Sexual Violence and Visual Culture
This roundtable at the National Women’s Studies Association in 2021 was hosted by Joanna Gardner-Huggett of DePaul University and Angelique Szymanek at Hobart & William Smith College. Contributors, including Karen Cordero Reiman and Monika Fabijanska, both of whom are curators, discussed practices of curation, art practice, and censorship related to representations of sexual violence. I was a bit of an outlier in this conversation, speaking about representations of male/male sexual violence primarily in literature, film, and television.
Organizers’ Rationale
While there has been some recent attention paid to the production of feminist art addressing sexual violence within the context of the U.S. in the 1970s, a transnational interdisciplinary perspective has yet to make its way into institutions of higher education or art to a significant degree.
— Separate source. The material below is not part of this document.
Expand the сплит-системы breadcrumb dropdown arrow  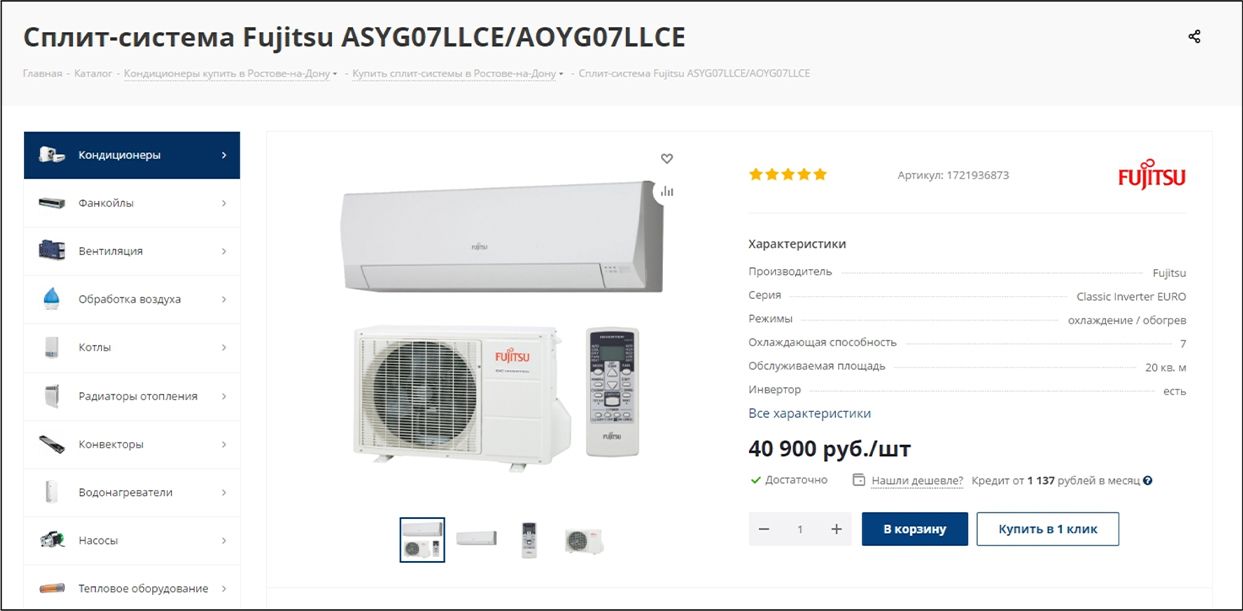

Rape, in particular, holds a paradoxical place within various cultural contexts wherein its image plays a foundational role in visual regimes of entertainment and advertising culture yet is nearly absent within critical discourse. This workshop aims to bring cultural producers, educators, and scholars together to share their experiences with engaging in work that addresses sexual violence, an endeavor that is frequently met with dismissal, refusal, or denial on institutional and inter-personal levels. It encourages participants and attendees to consider the difficulties and possibilities presented when imaging and viewing rape. In particular, it allows folks from distinct social, geographic, cultural, and institutional or extra-institutional contexts to articulate the conditions of making and viewing that shape their practices. It aims to produce constructive dialogue across disciplines and geographies that illuminate the complex conditions of addressing rape and, in particular, seeking to present it in ways that are not easily co-opted by hegemonic framing of rape as erotic fantasy, just punishment, or anomalous horror.